To James Madison from George W. Erving, 20 November 1801 (Abstract)
§ From George W. Erving
20 November 1801, London. No. 5. Encloses copy [not found] of admiralty proceedings on the New Adventure, [Ebenezer] Shearman master, should JM wish to use it as a basis for prosecution of the owners. Invoice listed value of cargo as $15,000. Condemnation is expected.1 Recounts report of proposal made to Rufus King to claim the property for the U.S., which would have led to recovery and delivery of each slave to the Sierra Leone Company.2 Regrets this violation of humane law by the inhabitants of a town that so abhors slavery and “where a perpetual clamour Exists even against the holders of the unbought Slaves of the South.”
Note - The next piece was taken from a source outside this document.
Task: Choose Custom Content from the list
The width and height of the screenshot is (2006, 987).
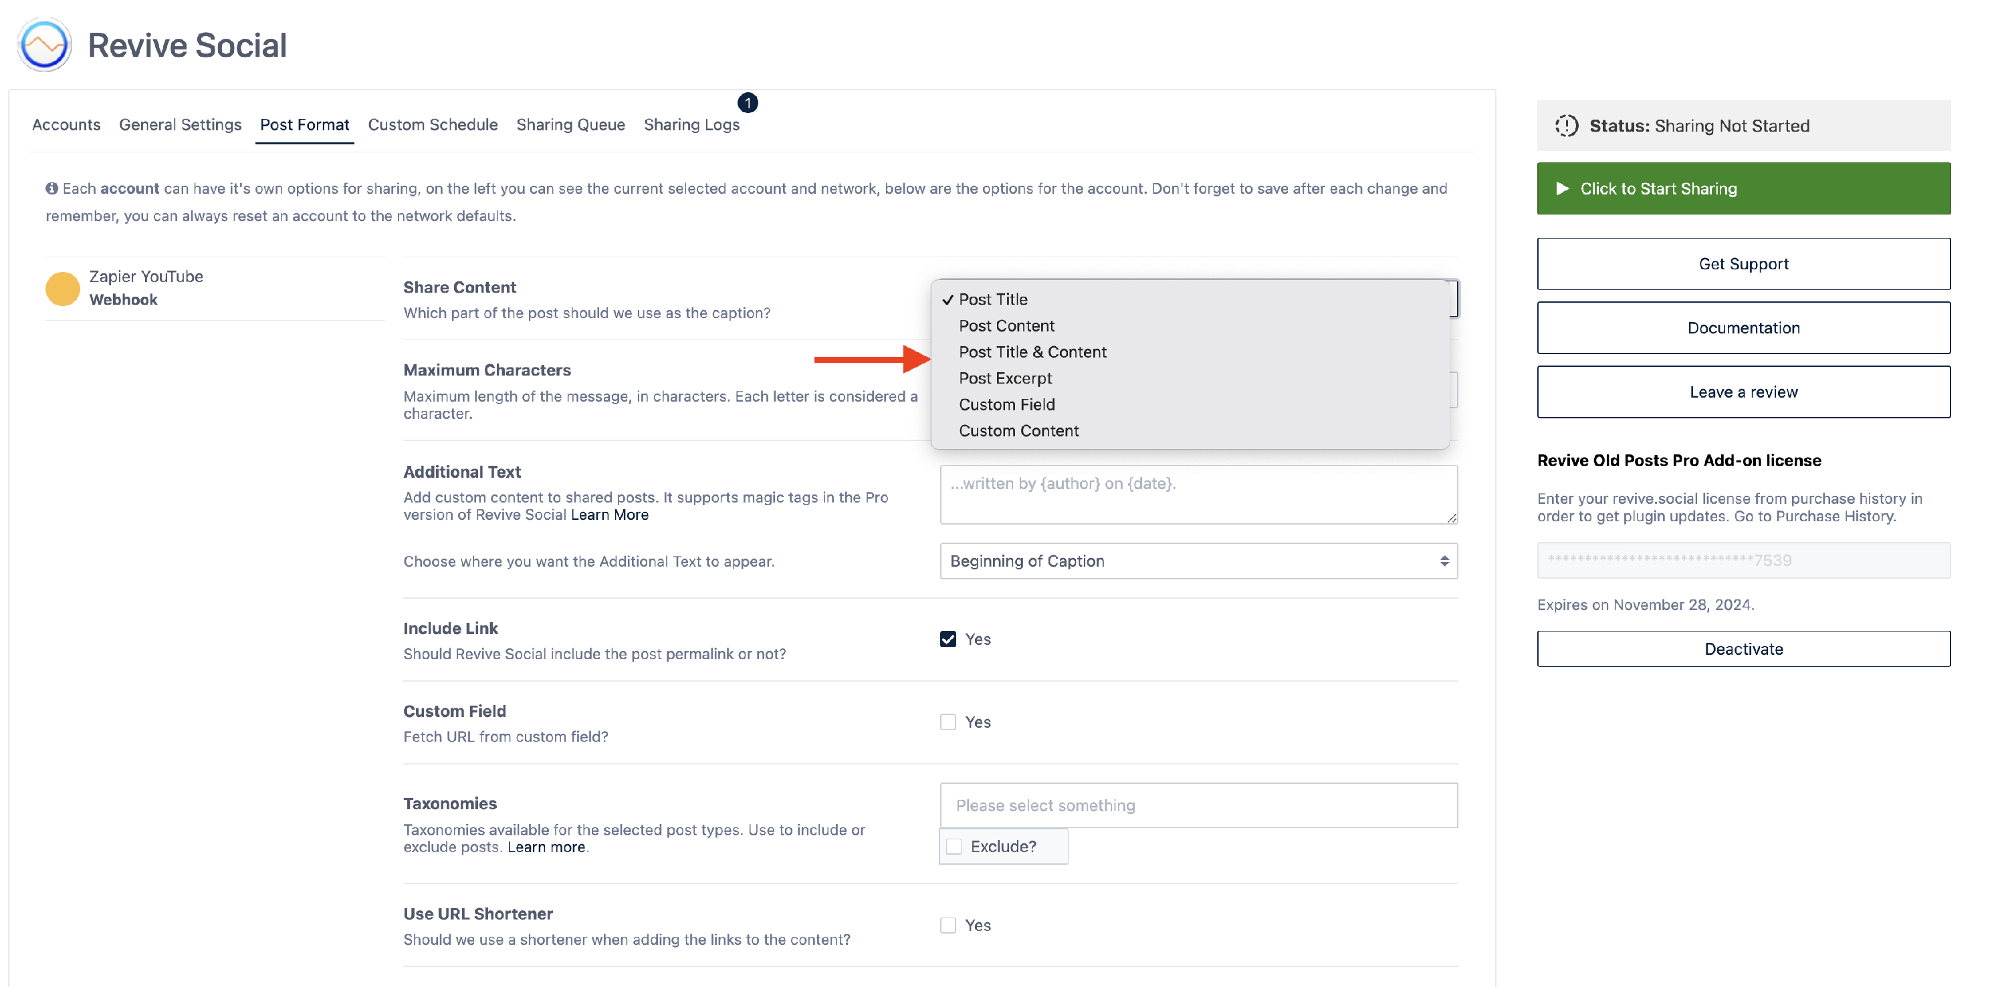Action: 1018,430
RC and duplicate (MHi: Erving Papers). RC 2 pp.; partly in a clerk’s hand. Duplicate marked “No. 5. Private” and “Original by Reunion for Norfolk from Liverpool” by Erving. Duplicate includes two postscripts, dated 17 and 18 Mar., not on RC. In the first, Erving notes that he is forwarding information [not found] on another case of slave trade—the schooner Hawke, James Campbell, master. In the second he relates news from France.
1. The American ship New Adventure, which had sailed from Newport, Rhode Island, 29 Apr. 1800, was seized with a cargo of Africans on its way from the French slave-trading center at Gorée to Havana. It was condemned on 26 Nov. 1801. Federal laws of 22 Mar. 1794 and 10 May 1800 prohibited the building or outfitting in American ports of any vessel intended for the slave trade, nor could Americans hold property in or serve as crew members of such ships (Elizabeth Donnan, ed., Documents Illustrative of the Slave Trade to America [4 vols.; Washington, 1932], 3:257–59, 337, 379; Sir Christopher Robinson, Reports of Cases Argued and Determined in the High Court of Admiralty [6 vols.; London, 1799–1808], 4: appendix A, p. 4; , 1:347–49, 2:70–71).
2. The Sierra Leone Company was chartered by Parliament in 1791 to resettle former slaves and to encourage the growth of legitimate trade with Africa (James W. St. G. Walker, The Black Loyalists: The Search for a Promised Land in Nova Scotia and Sierra Leone, 1783–1870 [New York, 1976], pp. 101–3).